The following interpretation of the individual predictor variable assumes other life-history variables and the introduction effort variable.
migr and upland are negatively associated with the response variable. The odds of success in introducing migratory birds are lower than the sedentary birds. Similarly, birds using upland infrequently have lower odds to be successfully introduced than those using upland frequently.
insect is significant (p-value =0.058). The odds of success increase as the number of months of having insects in the diet increases.
mass and indiv are positively associated with the response variable. The odds of success increase and the body mass increases Similarly, the odds of success increase as the number of minimum birds of the species increases.
wood does not achieve statistical significance but seemed to be positively associated with the response variable.
- Predictive Analysis
As an illustration, we use the final model to predict the status of successful introduction based on the new values of the predictor variables associated with two species. See the numerical feature given in the code chunk.

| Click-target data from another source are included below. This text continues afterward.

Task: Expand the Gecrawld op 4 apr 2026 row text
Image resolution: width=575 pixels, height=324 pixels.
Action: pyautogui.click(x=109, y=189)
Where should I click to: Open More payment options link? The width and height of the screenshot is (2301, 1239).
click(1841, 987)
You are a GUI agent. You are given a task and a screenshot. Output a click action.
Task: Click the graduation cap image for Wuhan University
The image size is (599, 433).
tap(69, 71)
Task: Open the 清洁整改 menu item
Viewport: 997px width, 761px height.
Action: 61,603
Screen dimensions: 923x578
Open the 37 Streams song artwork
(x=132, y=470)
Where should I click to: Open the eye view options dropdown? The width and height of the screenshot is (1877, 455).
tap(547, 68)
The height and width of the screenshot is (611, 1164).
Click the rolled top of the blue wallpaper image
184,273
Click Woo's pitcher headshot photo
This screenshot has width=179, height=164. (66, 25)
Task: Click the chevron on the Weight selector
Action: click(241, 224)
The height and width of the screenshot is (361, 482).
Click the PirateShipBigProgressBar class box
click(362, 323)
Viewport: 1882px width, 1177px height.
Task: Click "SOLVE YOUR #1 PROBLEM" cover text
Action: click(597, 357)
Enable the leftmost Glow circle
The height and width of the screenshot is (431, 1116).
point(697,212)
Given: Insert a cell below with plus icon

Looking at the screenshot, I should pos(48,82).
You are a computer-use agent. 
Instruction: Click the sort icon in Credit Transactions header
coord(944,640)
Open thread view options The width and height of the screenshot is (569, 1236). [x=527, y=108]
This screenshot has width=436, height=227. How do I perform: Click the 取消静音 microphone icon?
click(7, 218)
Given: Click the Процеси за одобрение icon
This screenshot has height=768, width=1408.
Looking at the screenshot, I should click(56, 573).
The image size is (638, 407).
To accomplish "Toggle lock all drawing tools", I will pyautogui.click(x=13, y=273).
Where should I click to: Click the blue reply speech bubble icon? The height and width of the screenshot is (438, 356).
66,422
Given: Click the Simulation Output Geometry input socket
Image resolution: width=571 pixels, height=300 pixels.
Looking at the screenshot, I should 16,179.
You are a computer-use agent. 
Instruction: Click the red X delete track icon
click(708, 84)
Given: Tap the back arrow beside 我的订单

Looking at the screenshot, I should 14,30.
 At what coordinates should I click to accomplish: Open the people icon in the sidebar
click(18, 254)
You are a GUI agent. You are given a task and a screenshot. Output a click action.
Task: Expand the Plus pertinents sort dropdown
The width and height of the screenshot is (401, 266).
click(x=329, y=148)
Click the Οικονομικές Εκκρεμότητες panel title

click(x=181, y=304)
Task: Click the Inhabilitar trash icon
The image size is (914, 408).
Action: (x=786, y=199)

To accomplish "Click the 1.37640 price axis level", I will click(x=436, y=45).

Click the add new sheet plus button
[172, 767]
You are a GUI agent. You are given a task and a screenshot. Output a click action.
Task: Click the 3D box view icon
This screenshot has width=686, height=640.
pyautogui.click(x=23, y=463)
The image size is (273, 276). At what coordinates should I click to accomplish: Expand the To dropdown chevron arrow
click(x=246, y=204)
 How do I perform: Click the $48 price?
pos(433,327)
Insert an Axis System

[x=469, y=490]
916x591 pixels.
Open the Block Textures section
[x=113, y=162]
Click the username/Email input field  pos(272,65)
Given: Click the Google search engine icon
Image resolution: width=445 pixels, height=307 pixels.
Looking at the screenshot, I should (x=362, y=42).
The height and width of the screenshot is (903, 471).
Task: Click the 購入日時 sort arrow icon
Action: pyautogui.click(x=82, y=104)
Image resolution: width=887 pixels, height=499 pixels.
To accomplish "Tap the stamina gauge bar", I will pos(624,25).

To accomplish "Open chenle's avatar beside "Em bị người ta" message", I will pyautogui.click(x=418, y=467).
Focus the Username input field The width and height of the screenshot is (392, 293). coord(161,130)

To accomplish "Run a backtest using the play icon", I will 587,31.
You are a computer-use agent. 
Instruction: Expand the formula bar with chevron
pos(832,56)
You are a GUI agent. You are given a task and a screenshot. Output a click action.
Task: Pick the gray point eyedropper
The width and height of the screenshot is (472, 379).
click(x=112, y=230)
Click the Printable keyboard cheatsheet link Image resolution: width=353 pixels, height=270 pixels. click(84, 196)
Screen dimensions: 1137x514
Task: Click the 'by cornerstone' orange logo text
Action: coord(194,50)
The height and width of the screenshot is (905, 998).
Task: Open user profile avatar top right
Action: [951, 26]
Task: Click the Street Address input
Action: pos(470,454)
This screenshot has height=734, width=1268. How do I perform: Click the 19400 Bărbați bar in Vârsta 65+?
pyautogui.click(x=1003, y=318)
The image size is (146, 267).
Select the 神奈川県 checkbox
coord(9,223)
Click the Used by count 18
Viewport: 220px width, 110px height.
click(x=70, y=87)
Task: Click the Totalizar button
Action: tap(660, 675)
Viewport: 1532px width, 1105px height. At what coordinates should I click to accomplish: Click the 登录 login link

mynewdata = data.frame(mass=c(560, 921),
range = c(0.75, 1.2),
migr = c(2,1),
insect = c(6, 12),
wood = c(1,1),
upland = c(0,1),
indiv = c(123, 571))
pred.success.prob = predict(final.model, newdata = mynewdata, type="response")
##
## threshold probability
cut.off.prob = 0.5
pred.response = ifelse(pred.success.prob > cut.off.prob, 1, 0) # This predicts the response
## Add the new predicted response to Mynewdata
mynewdata$Pred.Response = pred.response
##
kable(mynewdata, caption = "Predicted Value of response variable
with the given cut-off probability")| mass | range | migr | insect | wood | upland | indiv | Pred.Response |
|---|---|---|---|---|---|---|---|
| 560 | 0.75 | 2 | 6 | 1 | 0 | 123 | 0 |
| 921 | 1.20 | 1 | 12 | 1 | 1 | 571 | 1 |
The predicted status of the successful introduction of the two species is attached to the two new records.